Sergeant Wally Kopae (Ngāti Whakaue, Ngāti Awa, Ngāti Pūkeko, Ngāi te Rangi, Te Whānau ā Apanui) joined New Zealand Police in 1987 and from 1989 served with the Armed Offenders Squad (AOS) for more than 30 years, based in Southland.

Sergeant Kopae has been a counsel for AOS leaders as well as Police canine training and development nationally. He is supervisor of the Invercargill/Southland Police Dog Section. He is one of six certifiers who evaluate dogs and handlers for deployment around the country and is on the National Working Group for the New Zealand Police Dog Section, setting policy and training initiatives.

He has trained dogs and handlers in specialist areas such as Search and Rescue and, outside of Police, in noxious weed detection. He has been deployed for international operations, including assisting the Solomon Islands Police Service from 2002 to 2003 and mentoring Afghan police trainers in Bamyan Province, Afghanistan in 2005. He is currently developing police patrol dog capability while deployed in Fiji.

He is well regarded for implementing a Te Ao Māori view within his policing, building relationships and connecting with whanaungatanga and use of Te Reo Māori to de-escalate situations.

Sergeant Kopae has been involved with cycling in Southland for 15 years as a competitor, managing Southland Road races, coaching the Police corporate pursuit team, and providing road safety support for the Westpac Chopper Appeal ride from Queenstown to Invercargill.

He says he is extremely humbled to receive royal recognition.

“Clearly a number of people have got together to make this nomination, and I accept it on behalf of Dog Section, Police and my family,” he says.

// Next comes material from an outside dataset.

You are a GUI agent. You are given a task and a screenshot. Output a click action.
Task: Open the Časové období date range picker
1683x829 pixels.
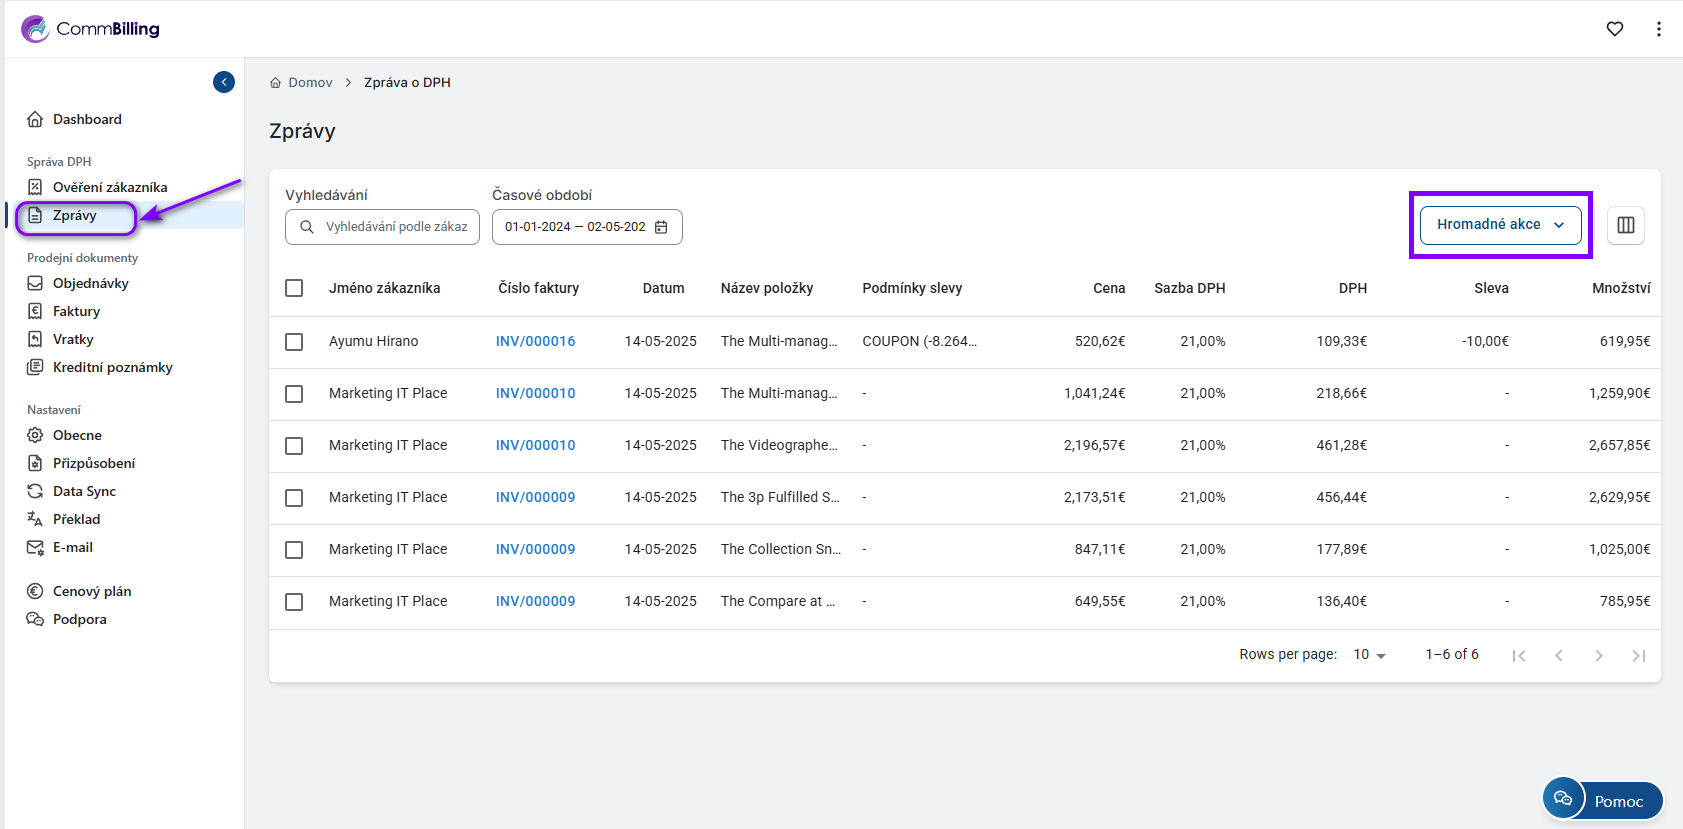(x=576, y=227)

“I’m mindful that there are many people in our organisation who are just as deserving or probably more deserving – I could name them off the top of my head – but I’m very appreciative of this award.

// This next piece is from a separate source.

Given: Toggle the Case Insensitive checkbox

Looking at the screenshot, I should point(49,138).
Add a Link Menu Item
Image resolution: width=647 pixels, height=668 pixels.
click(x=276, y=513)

“It’s my job and I love doing it.”

Member of the New Zealand Order of Merit (MNZM)
Superintendent Rakesh Sharanund Naidoo
For services to the New Zealand Police and ethnic communities

Superintendent Rakesh Naidoo (pictured, above) has been employed with the New Zealand Police for 21 years and has enhanced relationships between the Police and diverse communities.

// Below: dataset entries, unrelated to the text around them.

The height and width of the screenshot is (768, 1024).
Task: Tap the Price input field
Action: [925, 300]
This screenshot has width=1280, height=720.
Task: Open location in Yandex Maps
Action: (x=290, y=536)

In 2014, Superintendent Naidoo presented data on family harm highlighting the state of abuse in New Zealand; one in three women are abused, one in six boys are abused and in 2013 four out of fourteen women killed were of Indian descent.

He collaborated and supported the establishment of the organisation Gandhi Nivas to support clients in early intervention programmes to seek help.

He co-established an Advisory Board in collaboration with Massey University, which informed the need for holistic facilities for clients. There are currently three homes that provide holistic support to clients within the Tamaki Makaurau region, who have been served with a Police Safety Order.

He has supported the establishment of further services within other regions to help with family harm. Within the Police, he helped establish the organisation’s first five-year Ethnic Strategy and sits on several advisory panels and boards to support diverse communities.

Superintendent Naidoo has been the National Partnerships Manager – Ethnic within New Zealand Police since 2021, leading initiatives including involvement with the Royal Commission of Inquiry into the Christchurch Terrorist Attack.

“New Zealand Police is only as strong as its partnership with communities. I am forever grateful for the dedicated, selfless colleagues and community representatives that I have the privilege to serve with. Your collective efforts have helped us build trust and confidence and care for our communities. It is these communities and colleagues, past and present, that I stand alongside and on the shoulders of, to receive this generous recognition.”

Commissioner Andrew Coster congratulated all the award winners.

“These outstanding officers represent the best in investigative, operational and community policing,” he said.

“They are humble about their achievements but have all made huge contributions, making a real difference for New Zealanders and providing inspiration for their colleagues to be their best.

“It’s fantastic to see them formally honoured at the highest level. I know all their colleagues will join me in congratulating them on this well-deserved recognition. We can all be very proud of their achievements.”